1. Tugas Marka III: Opini
Vickynisasai: Fenomena Bahasa yang Kerap Diulang
Bahasa sepertinya sedang mendapat sorotan saat ini, tepatnya pasca mencuatnya
kasus Vicky dan Zaskia Gotik beserta wawancaranya yang begitu super dengan kata-kata
ajaib dan tata bahasa gado-gado. Kata-kata dan frasa-frasa itu seperti ‘kontroversi hati’, ‘labil
ekonomi’, hingga ‘konspirasi kemakmuran’, dan sebagainya. Kelakuannya itulah yang
membuat Vicky sukses menjadi bahan candaan dan olok-olokan di dunia maya.
Mungkin bagi orang awam yang mendengar ucapan Vicky akan beranggapan bahwa
ia adalah orang yang hebat dan intelek karena berbicara menggunakan bahasa yang kelihatan
‘tinggi’. Namun sebenarnya kata-kata dan frasa-frasa hasil ciptaan Vicky tak pernah ada
dalam daftar kosakata Kamus Besar Bahasa Indonesia, alias hanya bualan belaka. Bisa jadi ia
lakukan hal itu hanyalah semata-mata untuk menaikkan pamornya saja, tanpa memikirkan
akibat yang akan diterima.
Sebenarnya apa yang dilakukan Vicky bukanlah kali pertama terjadi di Indonesia.
Fenomena itu pada kenyataannya kerap kali terjadi berulang-ulang. Hanya saja kita tidak
menyadari karena sudah terlalu terbiasa. Dari rakyat biasa, hingga publik figur, bahkan tak
segan-segan para pejabat yang notabene berpendidikan tinggi pun tak jarang melakukannya:
berbahasa sok intelek tetapi tidak tahu apakah yang diucapkan itu tepat atau tidak dalam arti
dan penggunaanya.
Memang benar bahwa bahasa bersifat dinamis, tetapi dalam penggunaannya masih
harus berpegang pada aturannya yang telah disempurnakan. Dalam hal ini, EyD-lah yang
menjadi patokan. Kita tidak boleh seenaknya mengubah pola penggunaan atau pola rumusan
penulisan dan pengucapan suatu bahasa. Apalagi sampai menciptakan kata-kata ataupun
frasa-frasa baru yang tak pernah dikenal sebelumnya.

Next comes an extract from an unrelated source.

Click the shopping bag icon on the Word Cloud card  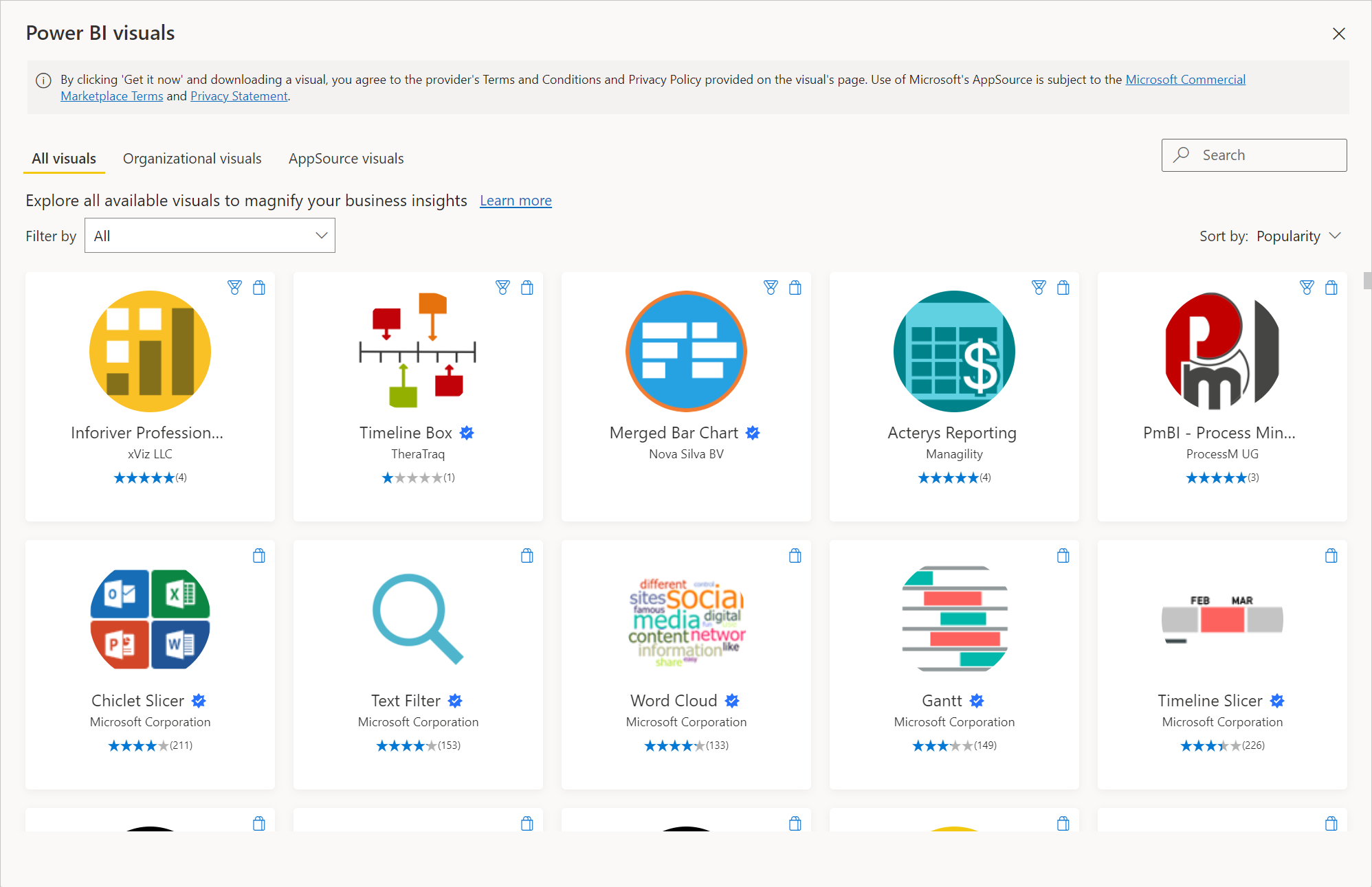pyautogui.click(x=795, y=556)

Fenomena Vickynisasi ini adakalanya tidak hanya dijadikan sebagai olok-olok dan
lelucon belaka. Introspeksi diri lah yang lebih penting dilakukan mengingta fenomena seperti
ini sudah kerap kali dilakukan. Tepat di bulan Oktober yang dikenal sebagai bulan bahasa ini,
semoga tak hanya para pengamat bahasa saja yang wajib meluruskan kesalahan yang telah
lama terjadi, tetapi seluruh lapisan masyarakat juga wajib turut serta membenahi kecacatan
pengucapan dan penggunaan bahasa dengan lebih hati-hati dan tepat dalam berbahasa.